To learn more about how this new feature works, see Accessibility Checker. If you’re an Administrator for a large organization, see Accessibility Checker Group Policy settings to learn how to implement and manage the Accessibility Checker company-wide.
New add-ins for PowerPoint and Word
The Save as Daisy ad-in has been updated for Word 2010.This lets you save your Word documents in Open XML format, and then convert it into Daisy format talking book. To learn more and get download information, see Using the Save as Daisy add-in for Word.
PowerPoint introduces a new tool that lets you add closed captions to audio and video that you imbed in a presentation. To learn more and get download information, see Sub-titling text add-in for Microsoft PowerPoint (STAMP).
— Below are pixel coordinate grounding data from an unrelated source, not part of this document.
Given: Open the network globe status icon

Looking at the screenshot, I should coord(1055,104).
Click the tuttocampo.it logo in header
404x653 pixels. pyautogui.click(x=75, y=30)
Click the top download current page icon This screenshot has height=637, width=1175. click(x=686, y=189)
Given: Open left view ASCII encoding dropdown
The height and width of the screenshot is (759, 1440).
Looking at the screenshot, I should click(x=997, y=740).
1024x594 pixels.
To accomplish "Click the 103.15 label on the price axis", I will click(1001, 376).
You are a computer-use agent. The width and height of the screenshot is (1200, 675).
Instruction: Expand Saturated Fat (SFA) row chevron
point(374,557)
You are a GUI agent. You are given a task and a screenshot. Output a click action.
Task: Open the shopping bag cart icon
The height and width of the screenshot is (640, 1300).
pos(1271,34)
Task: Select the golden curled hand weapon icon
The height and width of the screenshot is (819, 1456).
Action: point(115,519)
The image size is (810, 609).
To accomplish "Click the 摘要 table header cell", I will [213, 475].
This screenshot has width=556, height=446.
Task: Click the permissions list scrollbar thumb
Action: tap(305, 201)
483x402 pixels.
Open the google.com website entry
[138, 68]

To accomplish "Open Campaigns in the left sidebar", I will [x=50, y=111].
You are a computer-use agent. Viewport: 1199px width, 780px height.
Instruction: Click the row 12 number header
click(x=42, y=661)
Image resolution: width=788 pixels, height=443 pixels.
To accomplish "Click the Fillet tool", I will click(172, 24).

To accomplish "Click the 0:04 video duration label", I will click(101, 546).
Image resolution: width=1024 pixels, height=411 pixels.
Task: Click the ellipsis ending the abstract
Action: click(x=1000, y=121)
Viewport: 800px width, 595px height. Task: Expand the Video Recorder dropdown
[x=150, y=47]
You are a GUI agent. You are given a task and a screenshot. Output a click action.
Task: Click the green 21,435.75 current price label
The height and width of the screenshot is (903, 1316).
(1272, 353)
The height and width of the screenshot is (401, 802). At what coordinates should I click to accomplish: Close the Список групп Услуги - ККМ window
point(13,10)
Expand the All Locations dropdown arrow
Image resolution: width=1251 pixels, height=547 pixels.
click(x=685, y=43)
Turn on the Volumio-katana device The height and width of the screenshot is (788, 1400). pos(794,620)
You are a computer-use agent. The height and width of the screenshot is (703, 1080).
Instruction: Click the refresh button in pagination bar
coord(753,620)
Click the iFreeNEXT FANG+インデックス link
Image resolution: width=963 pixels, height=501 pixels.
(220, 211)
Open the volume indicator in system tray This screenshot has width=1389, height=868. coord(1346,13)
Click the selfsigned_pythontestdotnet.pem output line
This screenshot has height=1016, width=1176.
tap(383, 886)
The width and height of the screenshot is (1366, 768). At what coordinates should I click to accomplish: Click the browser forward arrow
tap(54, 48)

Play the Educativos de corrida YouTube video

It is now possible to add a description to tables, PivotTables, images, shapes, etc. This description is similar to a second level of Alt text, and helps authors describe complex content to readers with disabilities or other needs who may read the document.
Note This feature is not available for tables in Publisher 2010.
Press in Word, Excel, or PowerPoint to open the selection pane that makes it easier to select floating objects in your file.
Keyboard shortcuts have been added so you can rotate and re-size shapes in your file.